## PROBLEM:
Find the line with "Image resolution: width=592" and the line with "This screenshot has height=655, width=587." in the entries below; output exactly those two lines, every line between them, and no others.

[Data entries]
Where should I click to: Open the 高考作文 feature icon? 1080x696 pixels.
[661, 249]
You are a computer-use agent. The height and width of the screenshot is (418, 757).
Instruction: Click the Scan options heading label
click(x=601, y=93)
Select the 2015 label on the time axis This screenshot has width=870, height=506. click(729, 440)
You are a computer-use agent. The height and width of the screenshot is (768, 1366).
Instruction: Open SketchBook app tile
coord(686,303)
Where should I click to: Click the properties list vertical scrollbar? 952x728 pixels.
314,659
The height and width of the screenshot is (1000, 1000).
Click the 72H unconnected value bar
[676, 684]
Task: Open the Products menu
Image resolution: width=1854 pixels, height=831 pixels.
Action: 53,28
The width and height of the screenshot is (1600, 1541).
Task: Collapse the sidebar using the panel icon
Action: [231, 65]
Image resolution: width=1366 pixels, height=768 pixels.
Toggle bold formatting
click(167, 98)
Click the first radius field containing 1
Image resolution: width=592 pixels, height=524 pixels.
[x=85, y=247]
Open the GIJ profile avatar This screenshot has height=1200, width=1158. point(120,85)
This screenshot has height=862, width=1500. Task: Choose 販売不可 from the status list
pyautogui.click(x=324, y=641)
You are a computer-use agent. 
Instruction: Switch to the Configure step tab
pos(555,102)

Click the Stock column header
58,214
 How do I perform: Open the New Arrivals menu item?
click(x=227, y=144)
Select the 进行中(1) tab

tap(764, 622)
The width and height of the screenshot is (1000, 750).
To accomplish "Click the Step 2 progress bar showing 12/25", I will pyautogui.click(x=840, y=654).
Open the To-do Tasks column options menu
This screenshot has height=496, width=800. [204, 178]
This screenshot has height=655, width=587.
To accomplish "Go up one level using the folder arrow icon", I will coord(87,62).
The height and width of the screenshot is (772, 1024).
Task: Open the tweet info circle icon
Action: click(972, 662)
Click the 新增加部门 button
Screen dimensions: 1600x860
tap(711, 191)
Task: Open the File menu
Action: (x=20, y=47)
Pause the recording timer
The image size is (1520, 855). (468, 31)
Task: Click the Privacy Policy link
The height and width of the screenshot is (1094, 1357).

## SOLUTION BELOW:
Image resolution: width=592 pixels, height=524 pixels.
[x=85, y=247]
Open the GIJ profile avatar This screenshot has height=1200, width=1158. point(120,85)
This screenshot has height=862, width=1500. Task: Choose 販売不可 from the status list
pyautogui.click(x=324, y=641)
You are a computer-use agent. 
Instruction: Switch to the Configure step tab
pos(555,102)

Click the Stock column header
58,214
 How do I perform: Open the New Arrivals menu item?
click(x=227, y=144)
Select the 进行中(1) tab

tap(764, 622)
The width and height of the screenshot is (1000, 750).
To accomplish "Click the Step 2 progress bar showing 12/25", I will pyautogui.click(x=840, y=654).
Open the To-do Tasks column options menu
This screenshot has height=496, width=800. [204, 178]
This screenshot has height=655, width=587.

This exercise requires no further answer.